Mal que bien, la pedagogía hizo su camino en la enseñanza secundaria, aun cuando no hayan faltado debates y los sentimientos de temor, desdén y desprecio que ella suscitaba hayan tardado en atenuarse. (45) Su destino fue muy distinto en la universidad, donde, hasta fecha reciente, ni siquiera se planteó la cuestión. Por eso, “la política de formación pedagógica para los docentes de la enseñanza superior” podía calificarse en 1996 de “tímida, vacilante y controvertida”. (46) En este aspecto, la situación francesa no es excepcional. En los Estados Unidos, la idea de que “una vez que uno se convierte en miembro de la faculty, sabe cómo enseñar” conserva toda su vigencia. Se la comparte ampliamente en Alemania, donde, sin embargo, institutos pedagógicos se ocuparon desde muy pronto, dentro de las universidades, de la formación de los profesores del Gymnasium, y reina con holgura en Inglaterra, donde la pedagogía pagó los platos rotos de las reformas que, en los años sesenta, afectaron a las facultades de ciencias de la educación, al punto de desaparecer totalmente. (47)
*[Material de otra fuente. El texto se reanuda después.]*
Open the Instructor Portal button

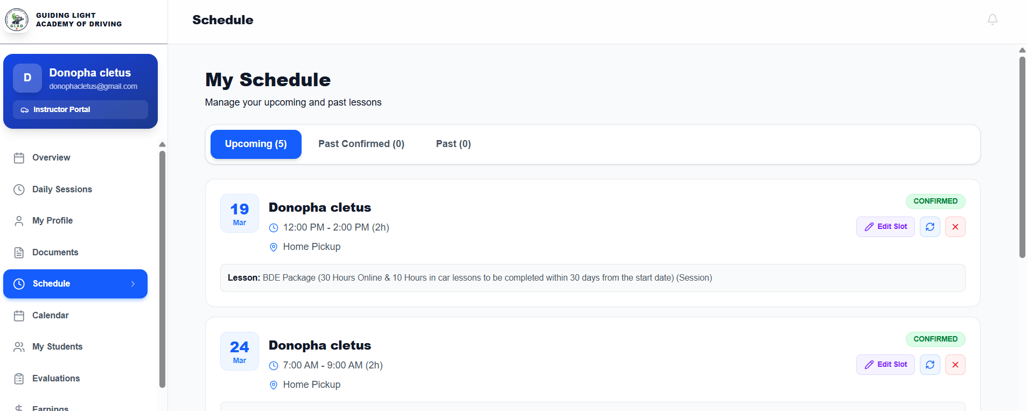click(80, 109)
Lo cual no quiere decir que no haya habido interés en el oficio de historiador. Pero en la universidad, la reflexión sobre el tema se ocupó casi por entero de la fábrica de la historia y “cómo se escribe la historia”, no cómo se la dice. Es obvio que el historiador –o, para ser más exacta, el profesor de historia de la enseñanza superior– se situó, historiográficamente hablando, bajo el signo principal, por no decir exclusivo, del escrito. En una obra reciente que propone un balance de la historiografía francesa entre 1945 y 1995, hay un solo artículo consagrado a la enseñanza de la historia: solo se refiere al primario y el secundario, y se atiene únicamente a los contenidos. (48) Con este recordatorio histórico no pretendo aquí entrar y menos aún tomar posición en el debate actual entre saber y saber hacer, y entre investigación y didáctica; quiero simplemente constatar un hecho –la escasa reflexión sobre un aspecto del oficio en la enseñanza superior– y extraer una consecuencia natural para el tema que me ocupa hoy: el muy débil interés en la historia de la enseñanza universitaria desde el punto de vista de su dimensión oral.